• _PROMPT_
Your job is to reproduce all of the data exactly.

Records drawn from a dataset
Content starts

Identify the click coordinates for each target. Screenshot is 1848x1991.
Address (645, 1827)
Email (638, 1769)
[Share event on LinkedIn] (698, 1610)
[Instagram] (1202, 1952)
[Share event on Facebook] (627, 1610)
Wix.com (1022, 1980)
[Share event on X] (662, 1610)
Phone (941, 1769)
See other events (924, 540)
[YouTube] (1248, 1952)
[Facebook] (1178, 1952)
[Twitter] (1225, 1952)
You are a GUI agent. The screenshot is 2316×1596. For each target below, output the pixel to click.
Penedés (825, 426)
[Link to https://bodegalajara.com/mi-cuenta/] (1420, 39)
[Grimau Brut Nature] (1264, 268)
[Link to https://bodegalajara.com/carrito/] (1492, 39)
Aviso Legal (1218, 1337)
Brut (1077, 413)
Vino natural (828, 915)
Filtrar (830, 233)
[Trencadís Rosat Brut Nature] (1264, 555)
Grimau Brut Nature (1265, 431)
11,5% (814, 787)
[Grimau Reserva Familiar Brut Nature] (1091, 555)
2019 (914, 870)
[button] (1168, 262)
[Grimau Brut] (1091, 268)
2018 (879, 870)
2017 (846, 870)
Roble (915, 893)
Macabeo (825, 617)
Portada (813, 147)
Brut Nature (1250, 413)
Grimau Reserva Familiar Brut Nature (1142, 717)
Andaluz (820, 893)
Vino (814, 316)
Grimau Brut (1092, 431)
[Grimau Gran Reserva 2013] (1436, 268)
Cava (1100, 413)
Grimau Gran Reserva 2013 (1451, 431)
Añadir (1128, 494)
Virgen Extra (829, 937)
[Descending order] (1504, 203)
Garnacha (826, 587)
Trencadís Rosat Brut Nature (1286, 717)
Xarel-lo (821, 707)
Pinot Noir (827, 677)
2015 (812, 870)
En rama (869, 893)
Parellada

Content ends

• _RESULT OF THE EXERCISE_
Identify the click coordinates for each target. Screenshot is 1848x1991.
Address (645, 1827)
Email (638, 1769)
[Share event on LinkedIn] (698, 1610)
[Instagram] (1202, 1952)
[Share event on Facebook] (627, 1610)
Wix.com (1022, 1980)
[Share event on X] (662, 1610)
Phone (941, 1769)
See other events (924, 540)
[YouTube] (1248, 1952)
[Facebook] (1178, 1952)
[Twitter] (1225, 1952)
You are a GUI agent. The screenshot is 2316×1596. For each target below, output the pixel to click.
Penedés (825, 426)
[Link to https://bodegalajara.com/mi-cuenta/] (1420, 39)
[Grimau Brut Nature] (1264, 268)
[Link to https://bodegalajara.com/carrito/] (1492, 39)
Aviso Legal (1218, 1337)
Brut (1077, 413)
Vino natural (828, 915)
Filtrar (830, 233)
[Trencadís Rosat Brut Nature] (1264, 555)
Grimau Brut Nature (1265, 431)
11,5% (814, 787)
[Grimau Reserva Familiar Brut Nature] (1091, 555)
2019 (914, 870)
[button] (1168, 262)
[Grimau Brut] (1091, 268)
2018 (879, 870)
2017 (846, 870)
Roble (915, 893)
Macabeo (825, 617)
Portada (813, 147)
Brut Nature (1250, 413)
Grimau Reserva Familiar Brut Nature (1142, 717)
Andaluz (820, 893)
Vino (814, 316)
Grimau Brut (1092, 431)
[Grimau Gran Reserva 2013] (1436, 268)
Cava (1100, 413)
Grimau Gran Reserva 2013 (1451, 431)
Añadir (1128, 494)
Virgen Extra (829, 937)
[Descending order] (1504, 203)
Garnacha (826, 587)
Trencadís Rosat Brut Nature (1286, 717)
Xarel-lo (821, 707)
Pinot Noir (827, 677)
2015 (812, 870)
En rama (869, 893)
Parellada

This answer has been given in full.